Wie empfehlenswert es ist, miteinander zu reden, veranschaulicht in diesen Tagen die Diskussion über die künftige Gestaltung des Domshofs. Endlich mal wieder eine leidenschaftlich geführte Debatte in der Stadt! Düne, Fahrradtiefgarage, Radwegeführung, feste Gastronomie-Pavillons, Begrünung? Ja? Nein? Unbedingt und auf gar keinen Fall? Vielleicht? Wer dabei jetzt noch für welche Position und welches Wenn und Aber steht – da habe ich inzwischen vor lauter Wortmeldungen allerdings ein wenig den Überblick verloren. Womöglich ist, frei nach Karl Valentin, auch schon alles gesagt, nur eben noch nicht von allen. In der Wartezeit darauf bin ich ja schon froh, wenn keiner auf die behördliche Idee kommt, den Domshof zwischenzeitlich mit einer – genial! –mobilen Surfanlage bespielen zu wollen. Da ist Bremen ja recht kreativ.
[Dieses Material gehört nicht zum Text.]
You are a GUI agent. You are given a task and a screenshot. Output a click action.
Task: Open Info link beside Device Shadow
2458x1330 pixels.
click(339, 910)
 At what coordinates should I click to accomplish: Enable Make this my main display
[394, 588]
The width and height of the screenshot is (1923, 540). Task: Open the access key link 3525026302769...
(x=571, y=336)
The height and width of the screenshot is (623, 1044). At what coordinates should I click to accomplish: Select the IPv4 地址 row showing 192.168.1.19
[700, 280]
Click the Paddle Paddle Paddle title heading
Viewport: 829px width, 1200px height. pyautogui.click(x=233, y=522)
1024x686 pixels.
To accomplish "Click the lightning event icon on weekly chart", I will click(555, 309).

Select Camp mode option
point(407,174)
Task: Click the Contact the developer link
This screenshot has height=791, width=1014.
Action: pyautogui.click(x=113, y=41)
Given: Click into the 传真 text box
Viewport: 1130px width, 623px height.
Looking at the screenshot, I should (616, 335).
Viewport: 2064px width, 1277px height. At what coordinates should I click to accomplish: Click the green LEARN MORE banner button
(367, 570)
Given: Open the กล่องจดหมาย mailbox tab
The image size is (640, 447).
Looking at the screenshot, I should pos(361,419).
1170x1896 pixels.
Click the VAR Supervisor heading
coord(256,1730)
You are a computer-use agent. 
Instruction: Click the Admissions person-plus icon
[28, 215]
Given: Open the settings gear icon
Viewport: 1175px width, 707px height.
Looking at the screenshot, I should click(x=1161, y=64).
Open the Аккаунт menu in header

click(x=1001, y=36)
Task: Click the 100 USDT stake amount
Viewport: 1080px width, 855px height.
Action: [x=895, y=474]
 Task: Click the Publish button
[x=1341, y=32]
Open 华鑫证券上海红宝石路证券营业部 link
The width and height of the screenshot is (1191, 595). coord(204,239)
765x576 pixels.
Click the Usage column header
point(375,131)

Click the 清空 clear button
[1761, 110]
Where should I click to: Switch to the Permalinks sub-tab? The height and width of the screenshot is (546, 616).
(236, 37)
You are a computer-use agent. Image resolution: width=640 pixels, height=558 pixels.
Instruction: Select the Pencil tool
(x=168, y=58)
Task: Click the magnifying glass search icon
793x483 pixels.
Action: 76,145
Die ganze Unentschiedenheit, die noch darüber herrscht, was mit dem Domshof wann und wie womöglich geschehen könnte, sie passt andererseits ganz hervorragend zu diesem Platz. Zumindest für Menschen wie mich, die auf dem Weg zum Erwachsenwerden vom Bremen der Achtziger geprägt worden sind. Rein in die Zeitmaschine, zurück zum 22. April 1986: Wen kümmerte die Schule am nächsten Tag, an jenem Dienstagabend standen wir mit wenigstens der halben Stadt vor einer Riesenleinwand auf dem Domshof, um mitzuerleben, wie Werder mit einem Sieg gegen die Bayern die Meisterschaft klar machen würde. Der Rest ist Fußball- und 0421-Land-Geschichte. Lerbys Handspiel im Strafraum gegen Völler in der 88. Minute, Kutzops Elfmeter an den Außenpfosten. Es blieb beim: Unentschieden. Dass der Fehlschuss am Ende den Titel kosten würde, es ahnten alle, die später mit uns in der Straßenbahn zurück nach Hause saßen. Also wurde geschwiegen in jener Nacht. So wie bei mir zu Hause, wenn der Tag anbricht.
Tagebucheintrag: Manche Dinge möchte man aber ja auch gar nicht hören. So verstörte mich mein Handy am Donnerstag mit der Warnung vor dem Eintreten von Trümmerteilen in die Erdatmosphäre über Deutschland. Wenn wir uns kommende Woche wiederlesen, ist alles gut gegangen.